The stock exchange and family firms – two irreconcilable terms upon first glance. Going public seems to mark the beginning of the end for family firms and to entail an entirely different type of governance. But the book “Successful on and off the stock exchange – Governance practices in family firms” written by Dr. Sonja Kissling and Dr. Bianca Braun shows that this is not true. Firstly, there are numerous listed family firms that are very successful. Secondly, the listing does not introduce a binary division between family firms regarding their governance.
Listed firms are typically set in contrast to privately-held family firms and in this comparison, listed firms tend to perform worse. Reasons cited for this lower performance are the short-term outlook of the listed firms and managers acting in their own personal interest.

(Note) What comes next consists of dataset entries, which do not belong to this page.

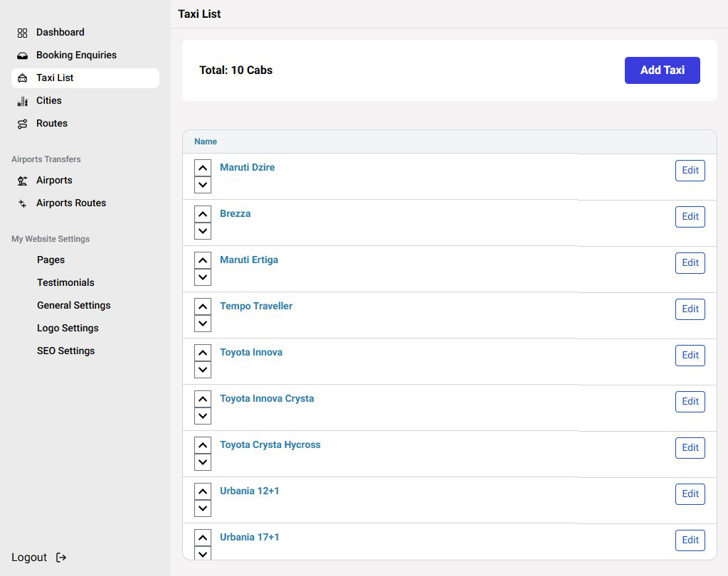
Task: Click the Dashboard grid icon
Action: [x=22, y=33]
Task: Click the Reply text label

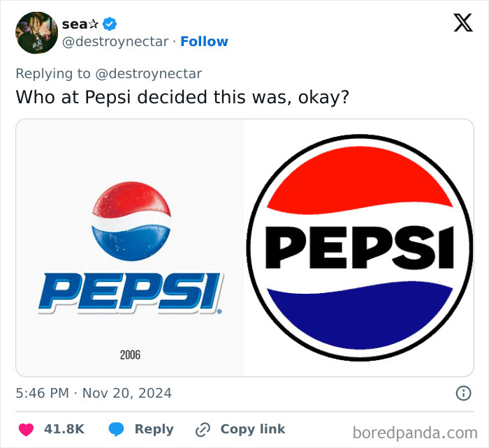Action: 154,429
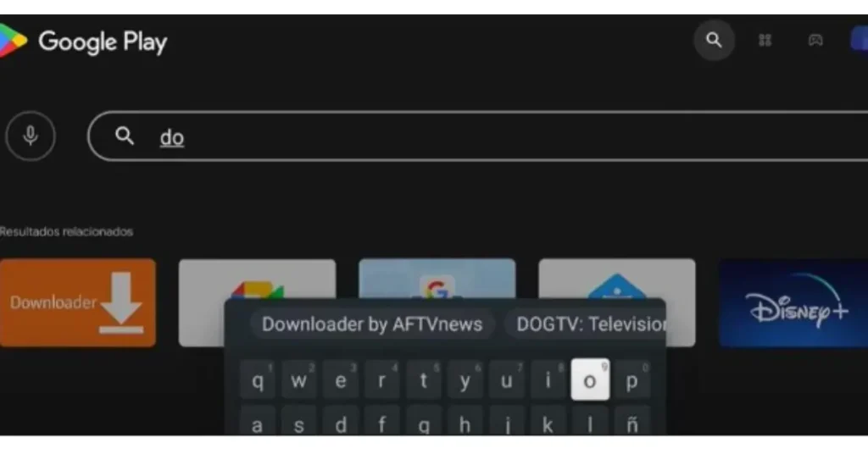This screenshot has height=454, width=868.
Task: Click the magnifier inside the search field
Action: 125,136
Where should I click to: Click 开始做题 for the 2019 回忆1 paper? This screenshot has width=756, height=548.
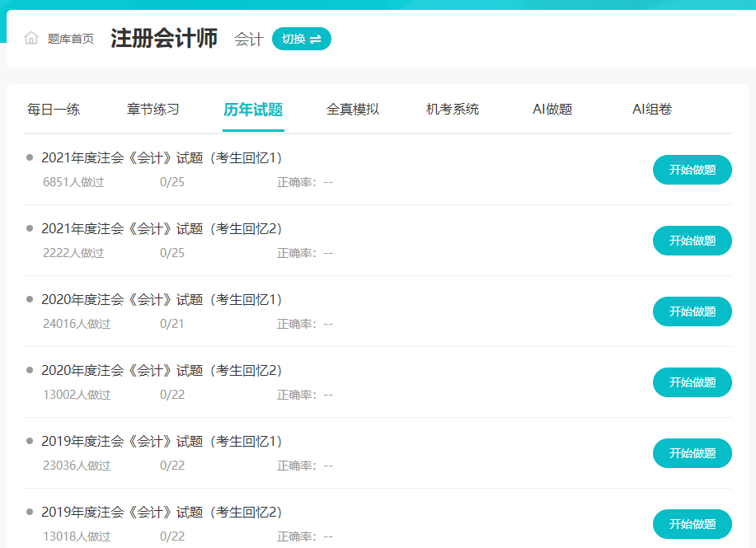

The exposed and heavily regulated stock exchange environment does not permit autonomous players much room to manoeuvre. In comparison, privately-held family firms typically comprise a strong and trustworthy anchor shareholder, long-term strategies, free enterprise, and owners who act in the public interest. In this world, personal and long-term business relationships are the ones that count.
In view of this, going public seems to mark the beginning of the end for family firms. Family firms are simply not compatible with the stock exchange environment as it requires an entirely different type of governance. Based on the assumption that there is a clear division between listed and privately-held family firms the book addresses the question of how the governance practices of listed family firms differ from the ones in non-listed family firms.
The key aspects of the analysis were the ownership structure, the Board of Directors, the strategy, and the information policy of ten privately-held family firms and ten listed ones. Although listed firms are subject to stricter formal requirements, in particular with regard to transparency and the composition of the Board of Directors, going public proved to be less of a distinguishing characteristic with regard to the governance of family firms than one might initially presume. The findings did not lead to confirmation that going public is indeed the key differentiation criterion for the governance of listed and privately-held family firms.
However, some interesting facts were discovered. Most importantly, going public does not mark the end of a family firm. In fact, quite the opposite: Numerous listed family firms have been successful players on the stock exchange for a long time. Various stock indices and academic studies have proven that listed family firms often tend to outperform other listed companies. This is regularly attributed to the positive characteristics traditionally linked with privately-held family firms. On the other hand, privately held firms are not less professional than their listed colleagues. Some privately-held family firms are in the position to go public at any time, in other words, they are not inferior to listed firms in terms of transparency and professionalism.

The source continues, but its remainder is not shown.